## DIRECTIONS:
Pull out every line from the line containing "Click the green" through the end of the material, both ends included, and reproduce it exactly. Keep pictures out.

## EXTRACTED RECORDS:
::::::::::

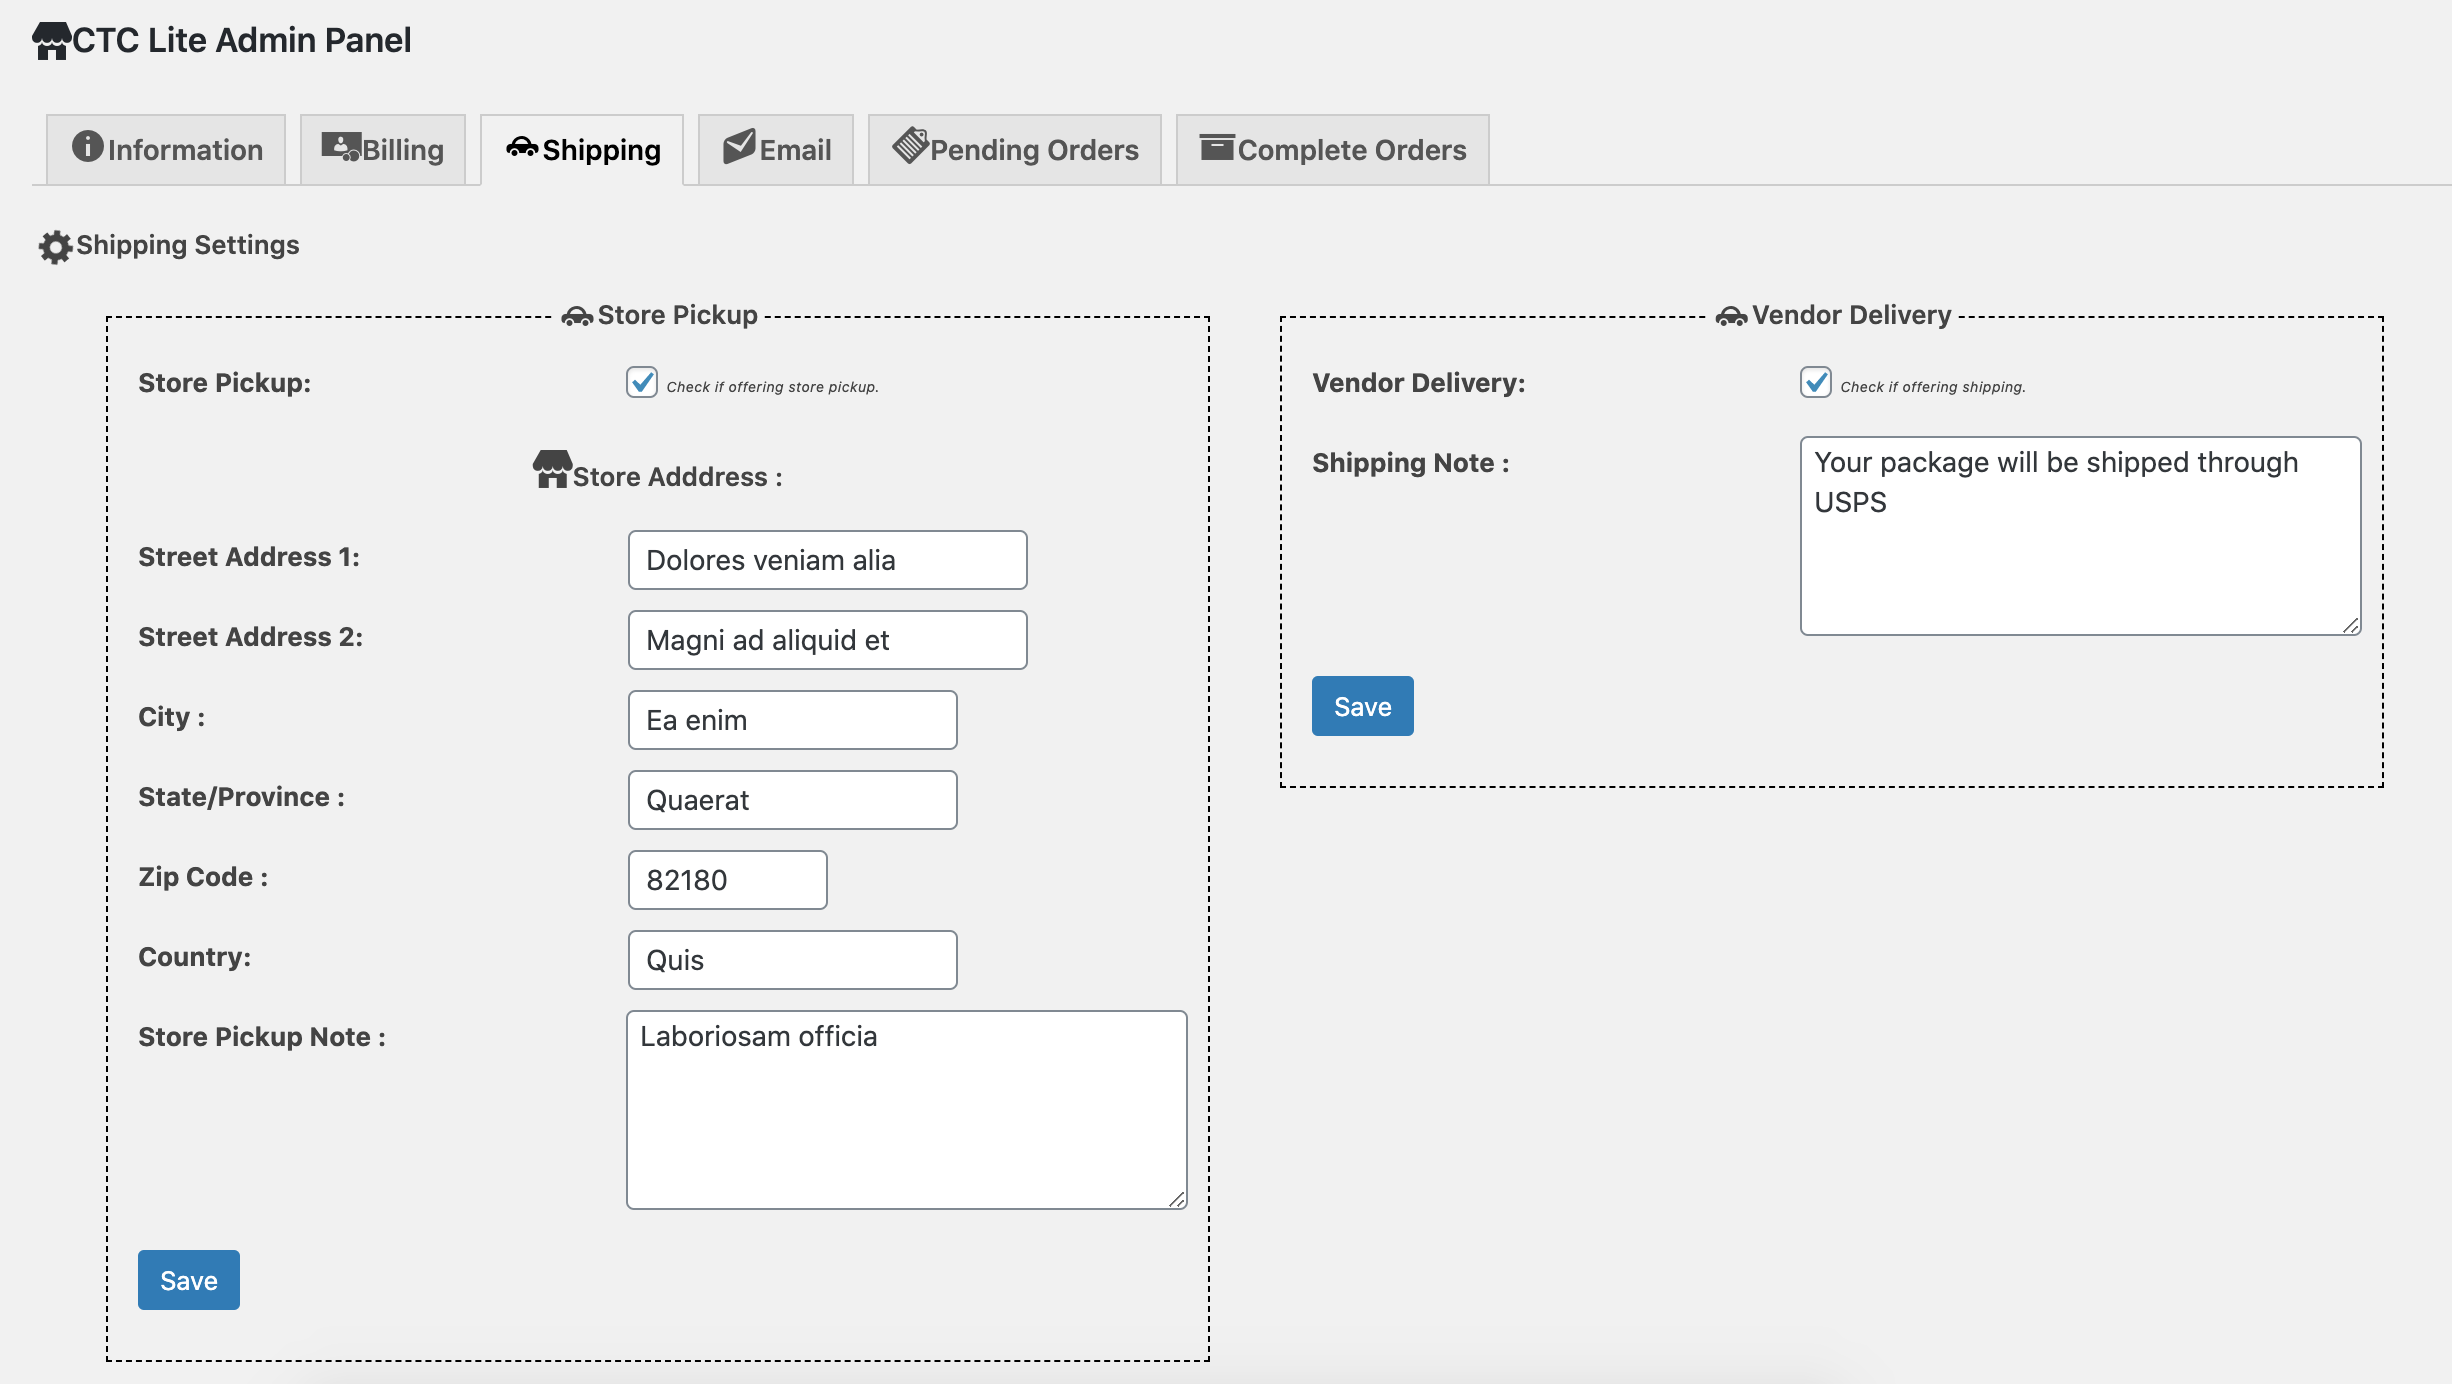This screenshot has height=1384, width=2452.
Task: Click the resize handle of Shipping Note box
Action: [2351, 625]
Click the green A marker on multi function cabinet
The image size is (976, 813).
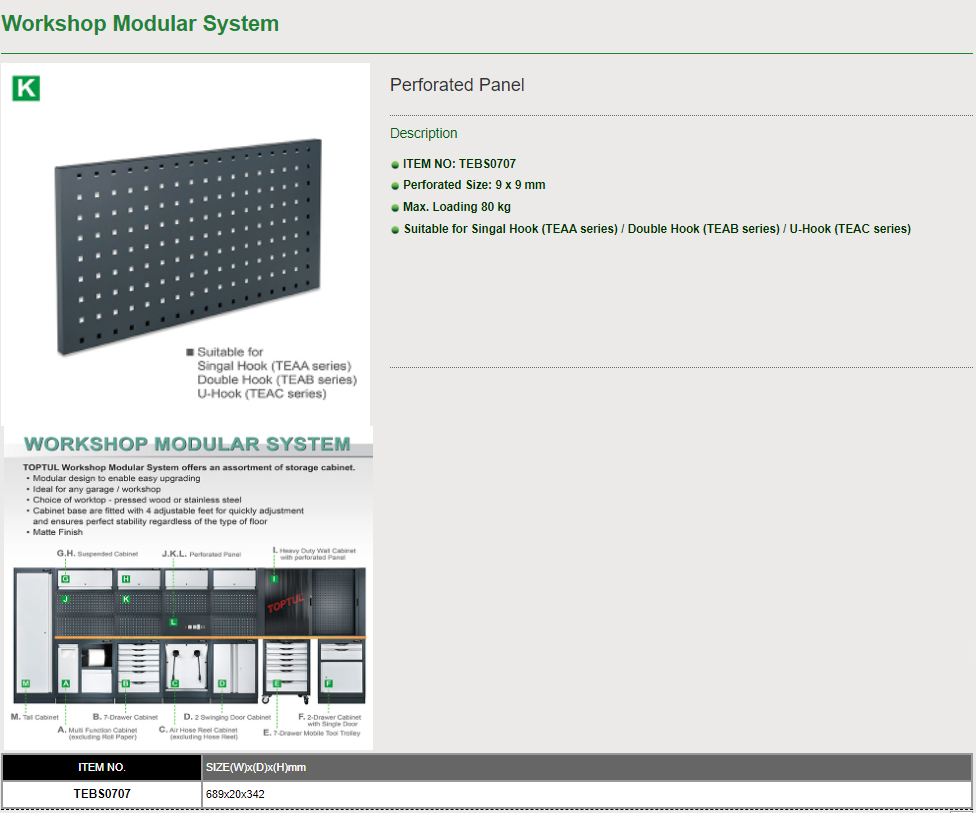pyautogui.click(x=65, y=684)
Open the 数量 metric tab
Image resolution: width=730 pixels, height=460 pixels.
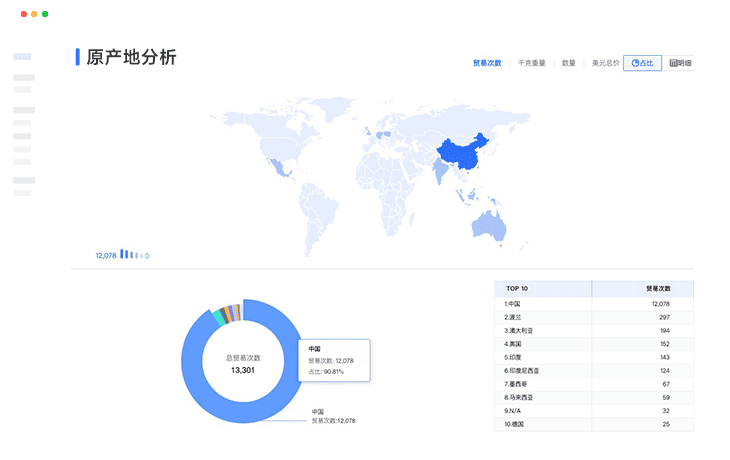coord(568,63)
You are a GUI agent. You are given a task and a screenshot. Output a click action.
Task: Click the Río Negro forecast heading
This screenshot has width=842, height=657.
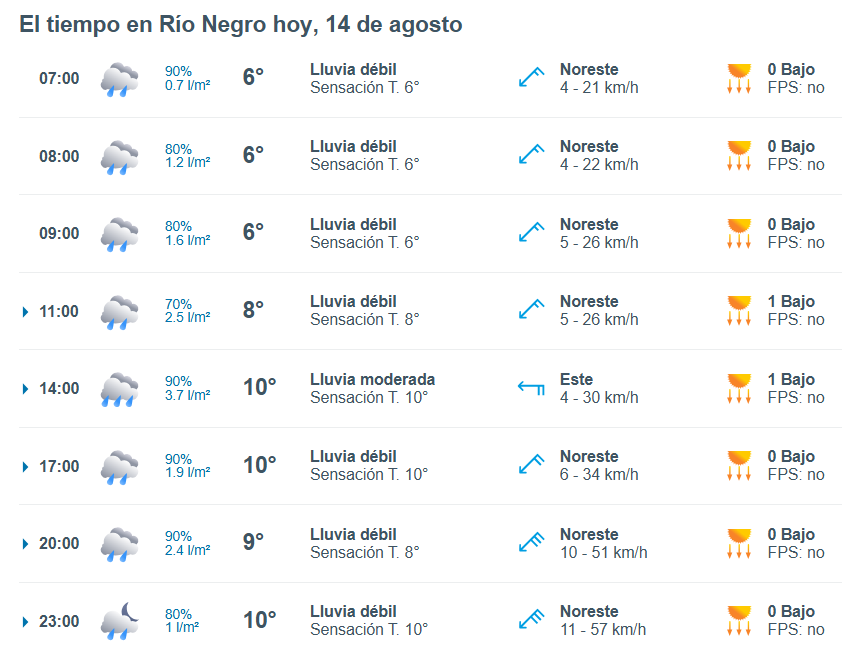pyautogui.click(x=241, y=25)
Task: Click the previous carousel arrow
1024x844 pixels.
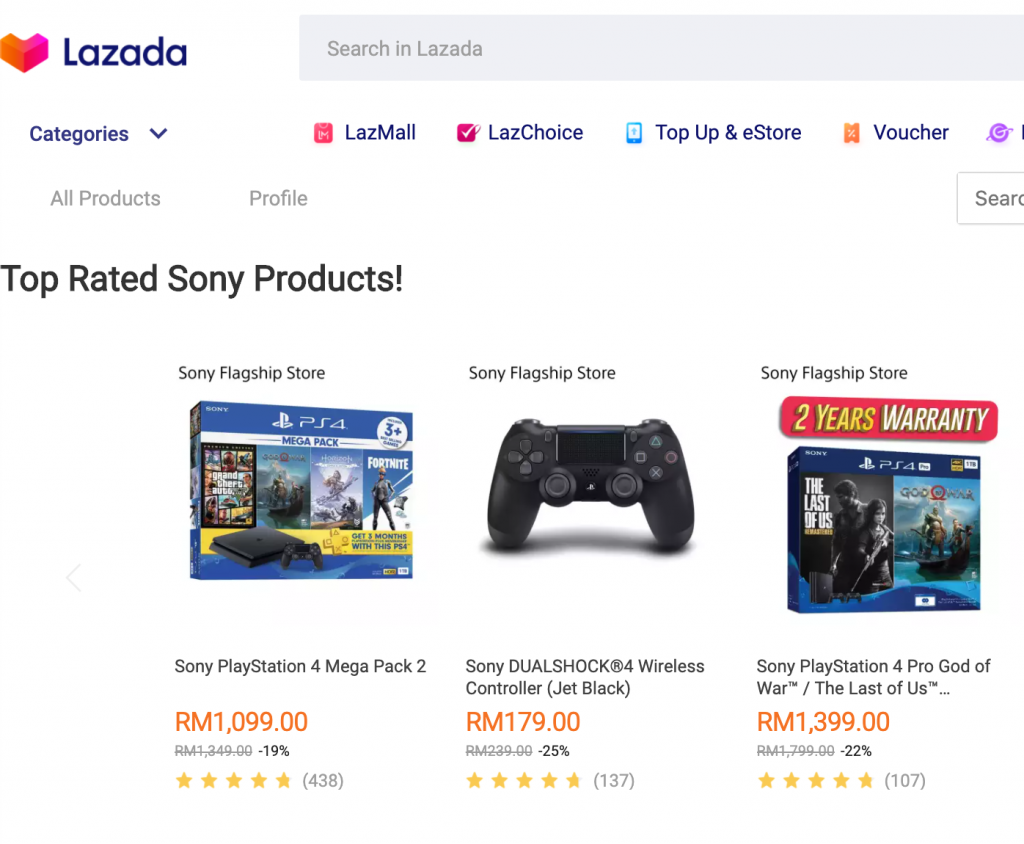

::::::::::

## WRITTEN RESPONSE:
Click the green A marker on multi function cabinet
The image size is (976, 813).
pyautogui.click(x=65, y=684)
Open the 数量 metric tab
Image resolution: width=730 pixels, height=460 pixels.
coord(568,63)
You are a GUI agent. You are given a task and a screenshot. Output a click action.
Task: Click the Río Negro forecast heading
This screenshot has width=842, height=657.
pyautogui.click(x=241, y=25)
Task: Click the previous carousel arrow
1024x844 pixels.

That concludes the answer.